Abstract :
[en] The name ‘thymus’ first appeared in Galen’s manuscripts (±160 AD) and was so named because of its morphological analogy with the leaf of Thymus cunila. For centuries however, this organ was considered only as a vestigial organ that served as a cushion between the sternum and basal blood vessels, and then involuted after puberty. In the late 50’s, JFAP Miller discovered that the thymus was the site for development of a special population of immune cells, the thymo-dependent T lymphocytes. In concordance with P Ehrlich’s early concept of ‘horror autoxicus’, FM Burnet predicted in 1962 that the thymus should play a crucial role in the elimination of developing lymphocytes with potential reactivity against the ‘self’ (‘forbidden’ T cell clones). This theory of intrathymic negative selection of self-reactive T cells was finally demonstrated in late 80’s through the elegant studies in the laboratories of N Le Douarin (Nogent-sur-Marne), P Marrack and J Kappler (Denver), HR Mac Donald (Lausanne) and H von Boehmer (Basel).

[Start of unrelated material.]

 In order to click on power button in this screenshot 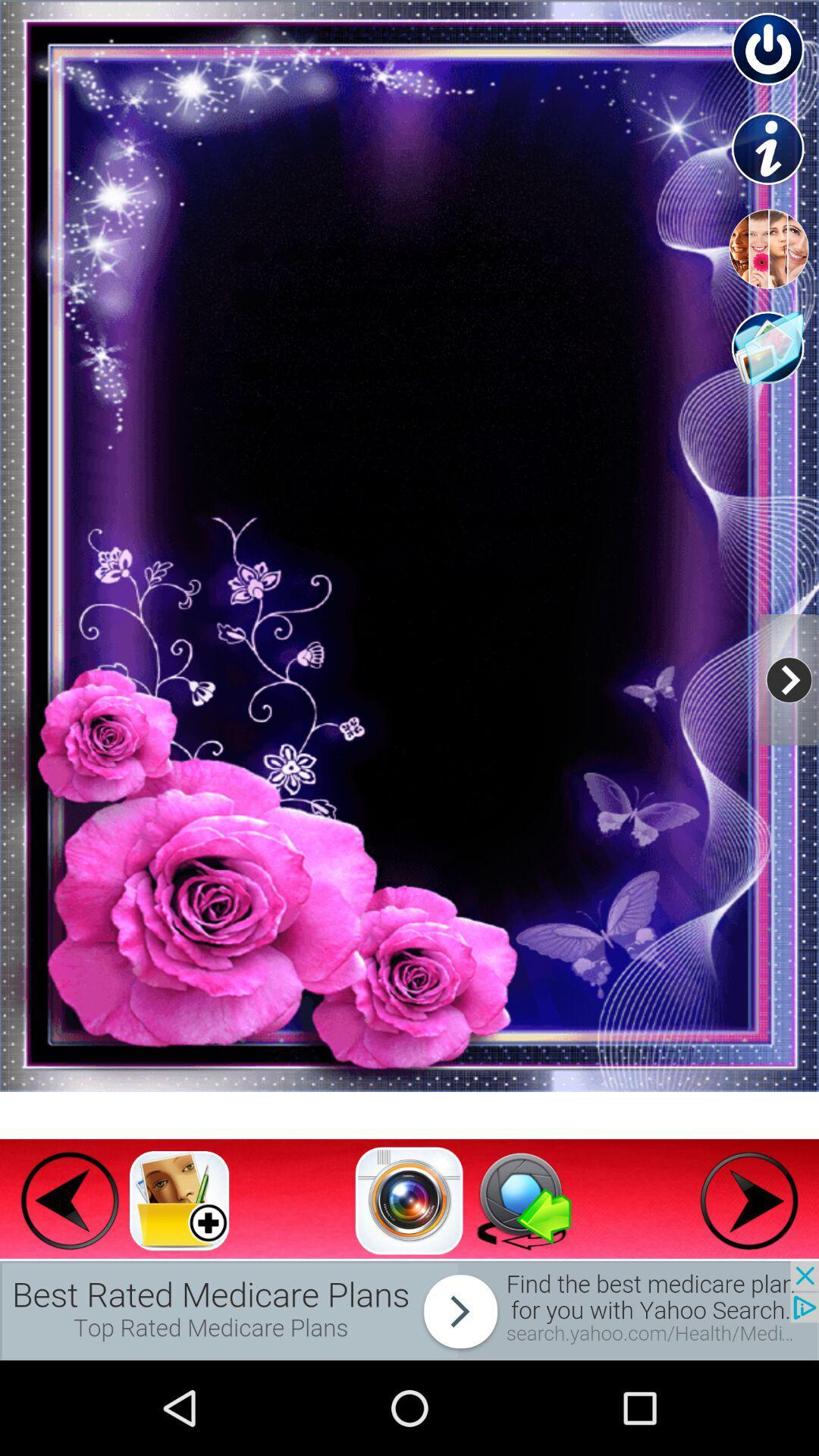, I will do `click(769, 50)`.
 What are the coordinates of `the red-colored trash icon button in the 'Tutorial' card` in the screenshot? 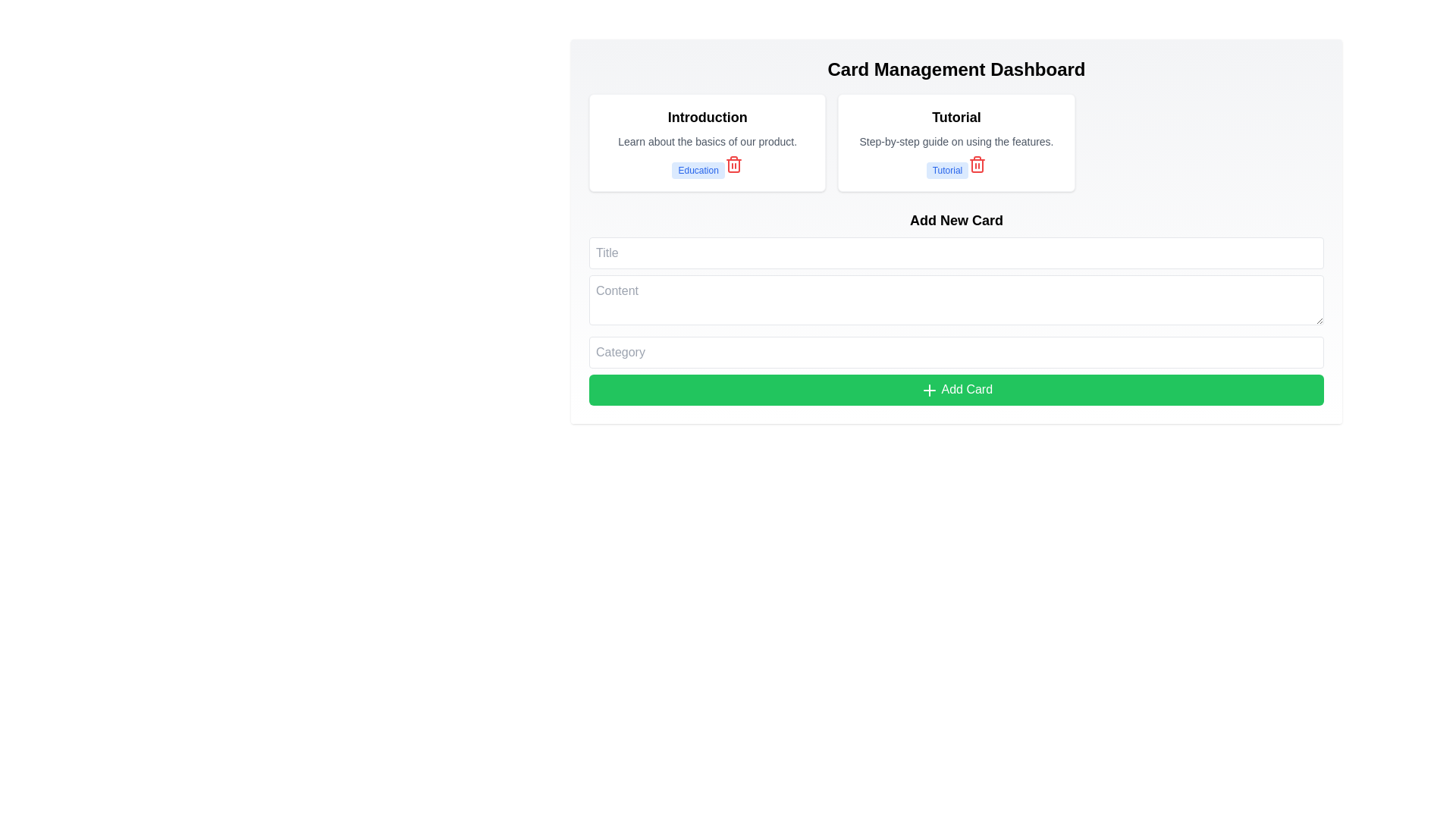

In the same time, an important question raised about the biochemical nature of the ‘self’ expressed in thymic microenvironment. Our laboratory established that thymic epithelial cells (TECs) from different species transcribe dominant genes of many neuroendocrine families (OT for neurohypophysial family, NKA for tachykinins, NT for neuromedins and IGF-2 for insulin family). However, after transcription, neuroendocrine precursors are not linked to classic (neuro)secretion. Their processing is the source of neuroendocrine self-peptides that are presented by proteins of the major histocompatibility complex (MHC) expressed by TECs and thymic dendritic cells. Through this unique process, already during fetal development, the thymus programs central self-tolerance of the adaptive immune system to neuroendocrine functions and this was an absolute necessity after emergence of this novel form of immunity generating the diversity of antigen recognition some 470 millions years ago. The laboratory of the late B Kyewski further demonstrated the central role of the thymus in central immune tolerance to almost all peripheral tissues.
Several laboratories then addressed the logical hypothesis that a defect in the tolerogenic function of the thymus could be a primary event promoting the development of autoimmunity. Several experimental data argued for this assumption and the question was definitively solved with the identification of the AutoImmuneREgulator gene. AIRE controls the level of transcription of many (but not all) tissue specific self-peptides in medullary TECs and AIRE mutations (or Aire ablation) is associated with the development of autoimmunity tackling many peripheral organs. More recently, the Fezf2 gene, already known to be involved in neuronal development, was shown to be expressed in TECs and to regulate the transcription level of Aire-independent genes also coding for tissue specific self-antigens.
As stated by several authors, the discovery of the central tolerogenic of the thymus revolutionized the whole field of immunology. Undoubtedly, this novel knowledge will pave the way for innovative tolerogenic therapies aiming to prevent and treat autoimmunity, the so heavy tribute paid by all mankind for the extreme diversity and efficiency of adaptive immunity.
(Vincent Geenen is research director at F.S.R.-NFSR of Belgium. Supported by F.S.R.-NFSR, Wallonia, the Federation Wallonia-Brussels, European Union, JDRF, and the Fonds Léon Fredericq of Liège University Hospital.)
References
1. Martens H, Goxe B and Geenen V. The thymic repertoire of neuroendocrine self-antigens: physiological implications in, T cell life and death. Immunol Today 1996; 17:312-7.
2. Geenen V et al. Programming of neuroendocrine self in the thymus and its defect in the development of neuroendocrine autoimmunity. Front Neurosci 2013; 7: article 187 - doi: 10.3389/fnins.2013.00187.
3. Geenen V. Histoire du thymus : d’un organe vestigial à la programmation de la tolérance immunitaire. Med Sci 2017; 33:653-63.